> _Aim of the task_
Print the records below verbatim.
◇ ◇ ◇ ◇
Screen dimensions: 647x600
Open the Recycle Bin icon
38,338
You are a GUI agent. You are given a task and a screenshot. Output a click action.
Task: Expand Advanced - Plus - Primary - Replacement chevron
◇ ◇ ◇ ◇
> _Reply_
Screen dimensions: 647x600
Open the Recycle Bin icon
38,338
You are a GUI agent. You are given a task and a screenshot. Output a click action.
Task: Expand Advanced - Plus - Primary - Replacement chevron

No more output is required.